* **WORK ORDER**:
What you write should match, word for word, the lines from the one containing "You are a GUI" through the end of the data, with no pictures.

[Opening DATASET EXCERPTS section]

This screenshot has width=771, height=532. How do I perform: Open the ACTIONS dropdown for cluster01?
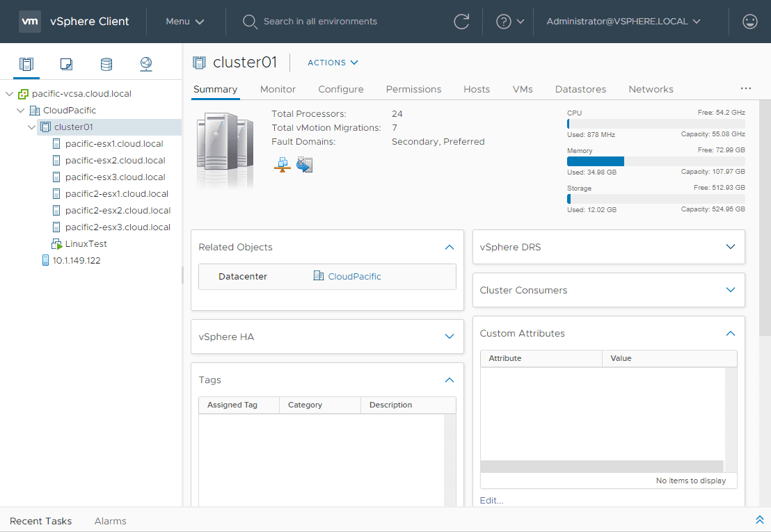click(333, 63)
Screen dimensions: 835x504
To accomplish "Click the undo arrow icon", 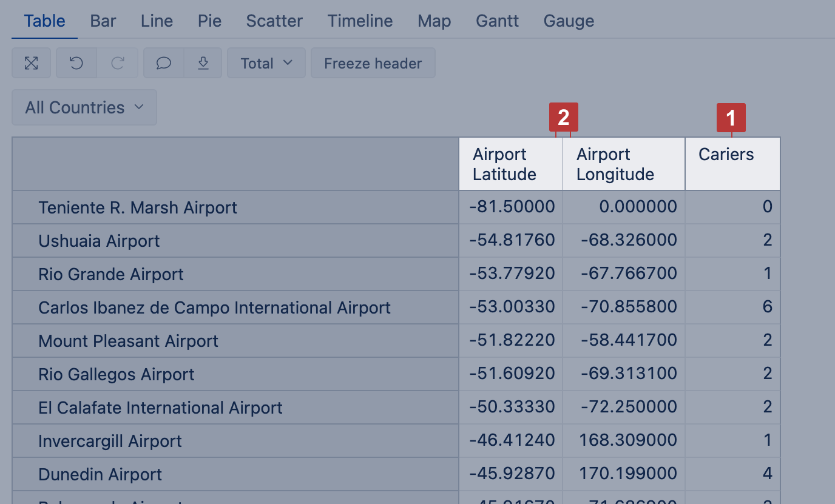I will point(76,63).
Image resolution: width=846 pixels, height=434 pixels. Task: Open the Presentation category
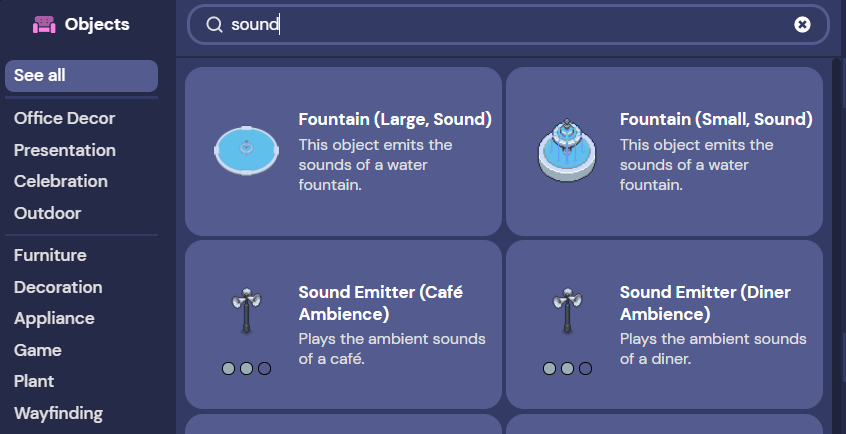tap(65, 150)
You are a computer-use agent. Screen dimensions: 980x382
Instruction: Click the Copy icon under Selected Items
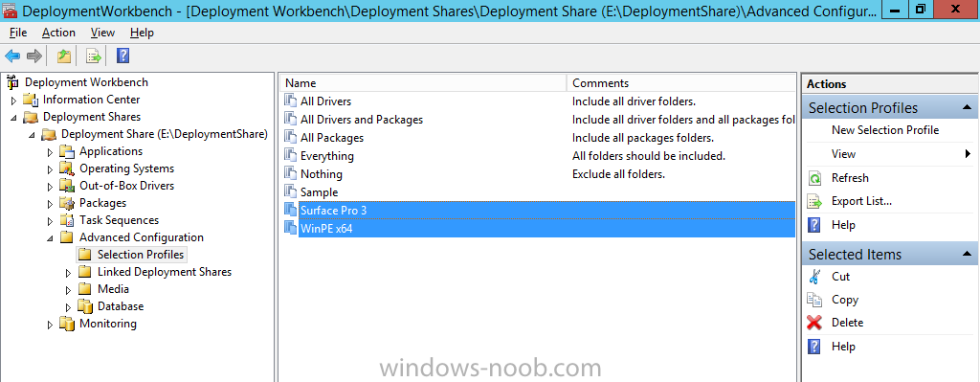(x=814, y=300)
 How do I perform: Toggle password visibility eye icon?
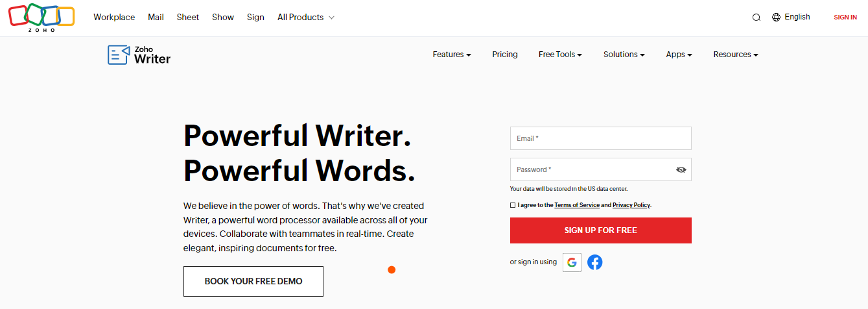pos(681,169)
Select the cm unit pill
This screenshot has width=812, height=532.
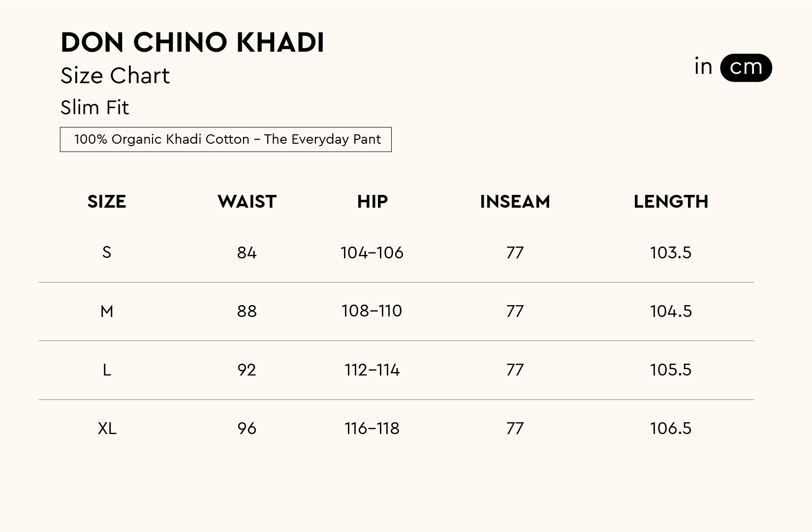click(746, 68)
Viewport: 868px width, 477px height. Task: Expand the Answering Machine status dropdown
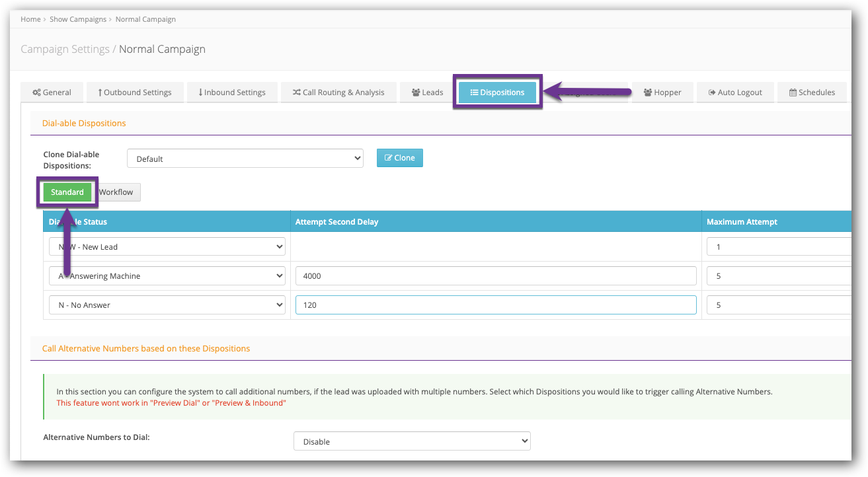coord(167,276)
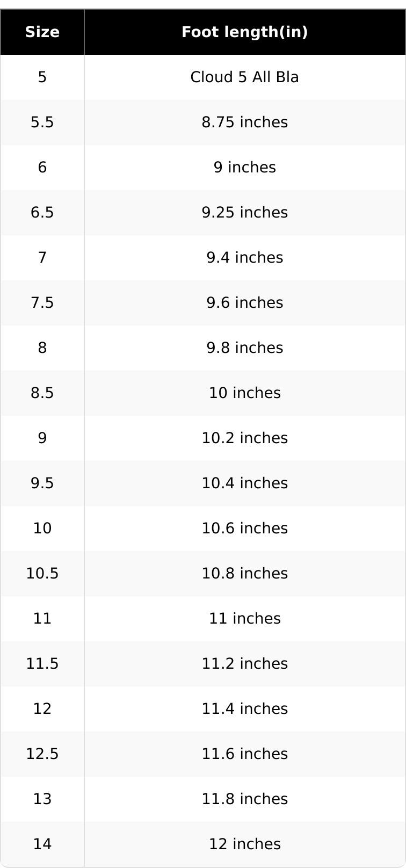Click the Foot length(in) column header

tap(244, 32)
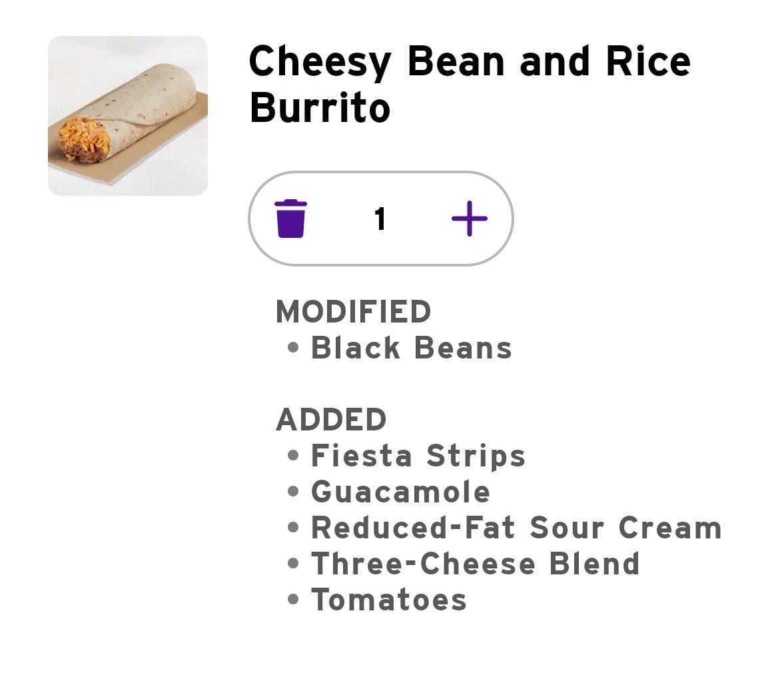This screenshot has width=784, height=675.
Task: Select the Three-Cheese Blend item
Action: 475,564
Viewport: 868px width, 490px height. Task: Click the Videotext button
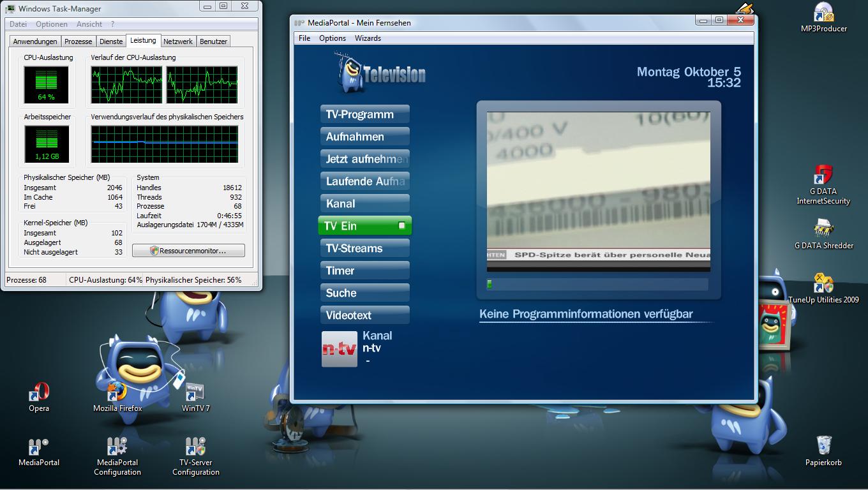coord(364,315)
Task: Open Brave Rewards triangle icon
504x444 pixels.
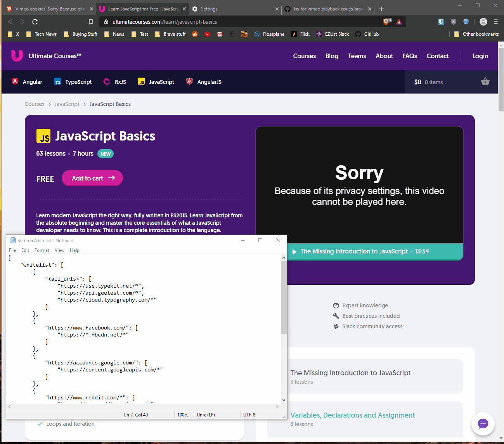Action: [399, 22]
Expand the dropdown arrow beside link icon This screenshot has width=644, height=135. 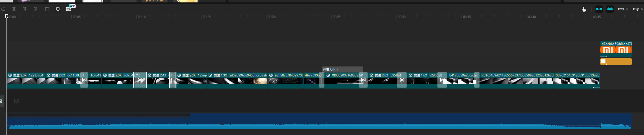[x=627, y=9]
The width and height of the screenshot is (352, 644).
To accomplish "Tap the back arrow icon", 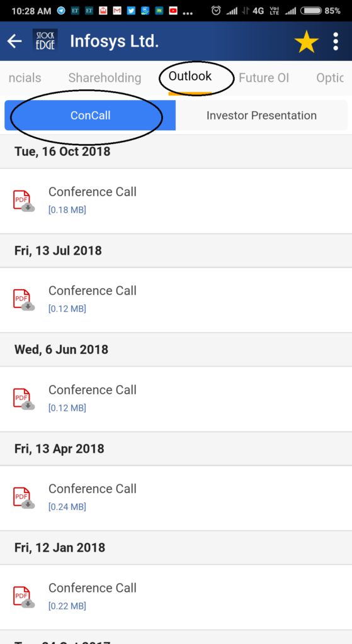I will 14,41.
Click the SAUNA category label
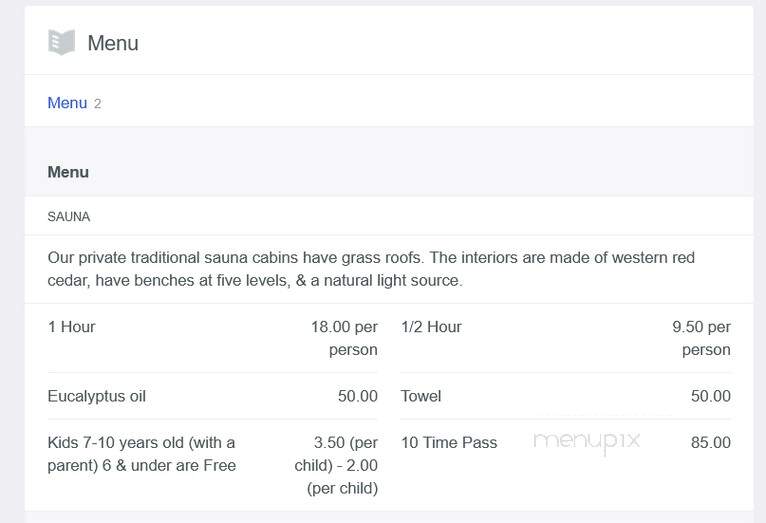Screen dimensions: 766x523 pyautogui.click(x=69, y=216)
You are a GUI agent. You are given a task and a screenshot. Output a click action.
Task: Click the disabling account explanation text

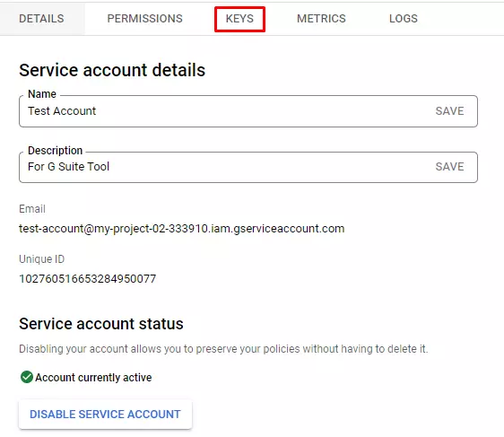click(x=223, y=349)
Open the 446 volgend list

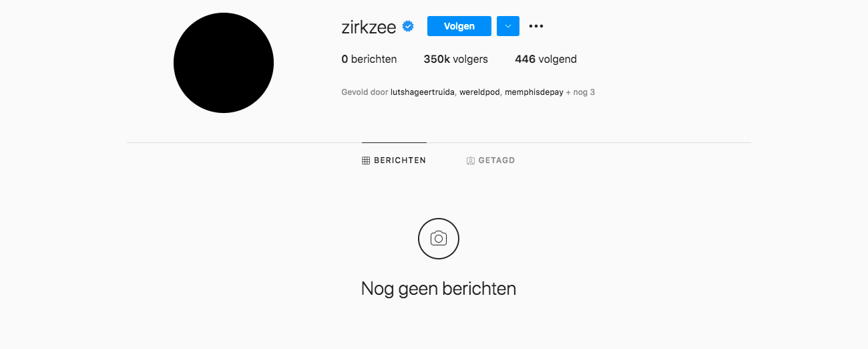pos(546,59)
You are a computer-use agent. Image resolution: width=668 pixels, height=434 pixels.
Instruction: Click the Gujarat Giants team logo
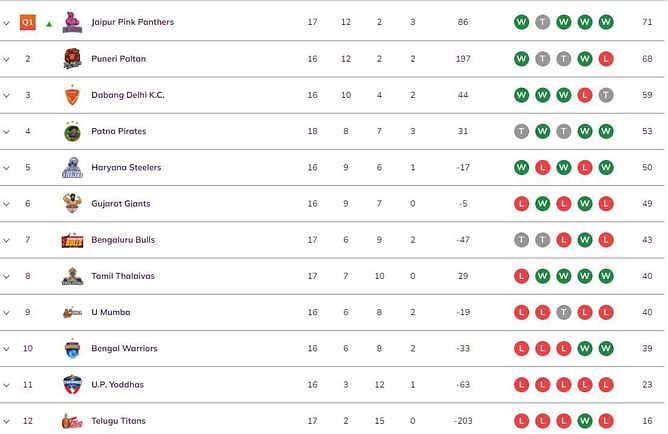click(72, 204)
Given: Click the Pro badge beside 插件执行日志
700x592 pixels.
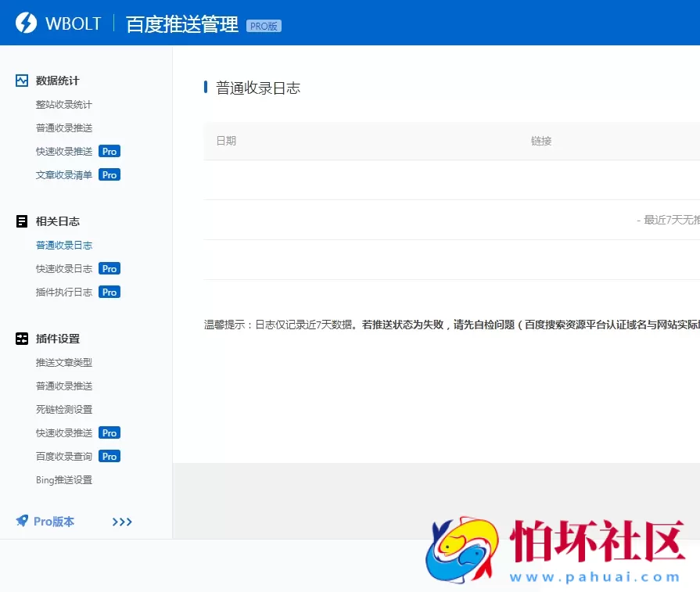Looking at the screenshot, I should point(109,292).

[Closing DATASET EXCERPTS section]

* **FINAL ANSWER**:
You are a GUI agent. You are given a task and a screenshot. Output a click action.
Task: Click the disabling account explanation text

click(x=223, y=349)
Open the 446 volgend list

pos(546,59)
You are a computer-use agent. Image resolution: width=668 pixels, height=434 pixels.
Instruction: Click the Gujarat Giants team logo
click(72, 204)
Given: Click the Pro badge beside 插件执行日志
700x592 pixels.
Looking at the screenshot, I should point(109,292).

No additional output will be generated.